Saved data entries
..............................
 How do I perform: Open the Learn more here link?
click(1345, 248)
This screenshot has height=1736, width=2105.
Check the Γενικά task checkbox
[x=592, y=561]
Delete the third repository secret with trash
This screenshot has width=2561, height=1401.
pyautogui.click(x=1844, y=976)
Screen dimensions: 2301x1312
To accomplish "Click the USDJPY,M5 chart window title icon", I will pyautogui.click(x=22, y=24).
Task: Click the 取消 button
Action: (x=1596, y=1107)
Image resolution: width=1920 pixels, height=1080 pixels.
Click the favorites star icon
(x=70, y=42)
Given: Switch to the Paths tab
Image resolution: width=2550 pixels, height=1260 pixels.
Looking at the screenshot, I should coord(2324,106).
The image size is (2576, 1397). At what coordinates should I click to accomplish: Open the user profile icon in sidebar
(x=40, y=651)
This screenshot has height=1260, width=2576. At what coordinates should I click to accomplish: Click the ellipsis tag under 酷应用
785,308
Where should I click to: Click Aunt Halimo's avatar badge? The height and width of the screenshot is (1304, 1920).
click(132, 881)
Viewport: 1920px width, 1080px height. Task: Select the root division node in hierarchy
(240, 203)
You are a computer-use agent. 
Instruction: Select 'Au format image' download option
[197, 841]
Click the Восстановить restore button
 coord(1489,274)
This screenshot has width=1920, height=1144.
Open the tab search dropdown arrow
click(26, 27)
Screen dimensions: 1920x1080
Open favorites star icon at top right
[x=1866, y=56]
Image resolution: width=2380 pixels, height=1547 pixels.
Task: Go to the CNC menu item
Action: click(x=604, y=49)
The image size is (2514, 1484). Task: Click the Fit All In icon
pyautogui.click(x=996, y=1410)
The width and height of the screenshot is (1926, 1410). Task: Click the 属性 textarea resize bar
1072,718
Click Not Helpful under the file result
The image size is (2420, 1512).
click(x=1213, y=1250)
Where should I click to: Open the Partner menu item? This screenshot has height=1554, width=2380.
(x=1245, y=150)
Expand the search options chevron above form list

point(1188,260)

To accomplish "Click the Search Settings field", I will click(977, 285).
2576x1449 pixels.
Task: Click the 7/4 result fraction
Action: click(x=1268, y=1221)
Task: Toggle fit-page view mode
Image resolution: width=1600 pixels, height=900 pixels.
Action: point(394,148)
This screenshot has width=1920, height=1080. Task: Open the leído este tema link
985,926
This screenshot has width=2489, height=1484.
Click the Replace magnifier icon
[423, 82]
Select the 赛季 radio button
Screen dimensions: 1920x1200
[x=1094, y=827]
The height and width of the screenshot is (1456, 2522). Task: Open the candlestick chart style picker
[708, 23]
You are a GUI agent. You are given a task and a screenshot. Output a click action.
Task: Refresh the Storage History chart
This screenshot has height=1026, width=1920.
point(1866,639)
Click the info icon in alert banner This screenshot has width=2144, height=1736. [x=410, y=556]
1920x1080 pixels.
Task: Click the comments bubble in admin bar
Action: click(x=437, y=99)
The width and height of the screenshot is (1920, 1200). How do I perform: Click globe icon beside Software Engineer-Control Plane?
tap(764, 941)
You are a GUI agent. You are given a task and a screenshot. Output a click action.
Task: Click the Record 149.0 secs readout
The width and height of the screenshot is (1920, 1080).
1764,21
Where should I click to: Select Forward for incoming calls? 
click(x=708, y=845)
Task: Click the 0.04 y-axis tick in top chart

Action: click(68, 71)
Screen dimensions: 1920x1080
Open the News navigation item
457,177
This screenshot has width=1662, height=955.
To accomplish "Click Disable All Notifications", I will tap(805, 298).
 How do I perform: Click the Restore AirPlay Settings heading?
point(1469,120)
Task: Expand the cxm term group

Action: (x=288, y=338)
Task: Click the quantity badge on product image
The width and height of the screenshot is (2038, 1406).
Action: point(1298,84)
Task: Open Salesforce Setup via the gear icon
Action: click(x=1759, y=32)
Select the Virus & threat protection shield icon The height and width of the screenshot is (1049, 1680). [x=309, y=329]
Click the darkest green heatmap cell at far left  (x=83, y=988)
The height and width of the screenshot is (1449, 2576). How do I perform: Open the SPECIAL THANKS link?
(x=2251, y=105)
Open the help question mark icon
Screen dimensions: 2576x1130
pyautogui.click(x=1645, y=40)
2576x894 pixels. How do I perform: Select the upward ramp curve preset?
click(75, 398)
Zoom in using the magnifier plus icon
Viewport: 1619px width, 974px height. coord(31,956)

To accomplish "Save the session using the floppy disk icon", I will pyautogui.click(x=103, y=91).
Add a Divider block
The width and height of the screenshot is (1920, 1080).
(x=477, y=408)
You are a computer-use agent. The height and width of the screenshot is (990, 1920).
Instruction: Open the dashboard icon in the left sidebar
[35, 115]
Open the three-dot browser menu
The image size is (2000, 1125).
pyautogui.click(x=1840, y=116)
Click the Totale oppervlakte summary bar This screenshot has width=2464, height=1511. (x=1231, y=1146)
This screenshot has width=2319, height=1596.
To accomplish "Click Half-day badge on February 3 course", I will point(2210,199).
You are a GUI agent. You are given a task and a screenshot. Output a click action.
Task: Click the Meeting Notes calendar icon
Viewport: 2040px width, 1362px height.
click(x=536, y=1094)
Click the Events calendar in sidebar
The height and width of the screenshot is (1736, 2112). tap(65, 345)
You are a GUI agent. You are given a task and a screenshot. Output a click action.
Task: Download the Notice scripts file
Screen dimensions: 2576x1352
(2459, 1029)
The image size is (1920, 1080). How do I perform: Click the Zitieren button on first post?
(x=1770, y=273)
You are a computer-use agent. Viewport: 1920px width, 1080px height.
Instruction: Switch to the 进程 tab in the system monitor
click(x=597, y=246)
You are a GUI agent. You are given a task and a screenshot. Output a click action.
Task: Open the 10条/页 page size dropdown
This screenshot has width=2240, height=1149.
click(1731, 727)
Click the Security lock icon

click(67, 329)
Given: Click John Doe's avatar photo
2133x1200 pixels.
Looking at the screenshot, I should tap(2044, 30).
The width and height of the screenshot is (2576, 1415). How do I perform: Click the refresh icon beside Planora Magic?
..............................
Exercise directions:
For each line in the data that contains the string "computer", give a copy of that line.

Solved exercise:
You are a computer-use agent. 
You are a computer-use agent. The height and width of the screenshot is (990, 1920).
You are a computer-use agent. Viewport: 1920px width, 1080px height.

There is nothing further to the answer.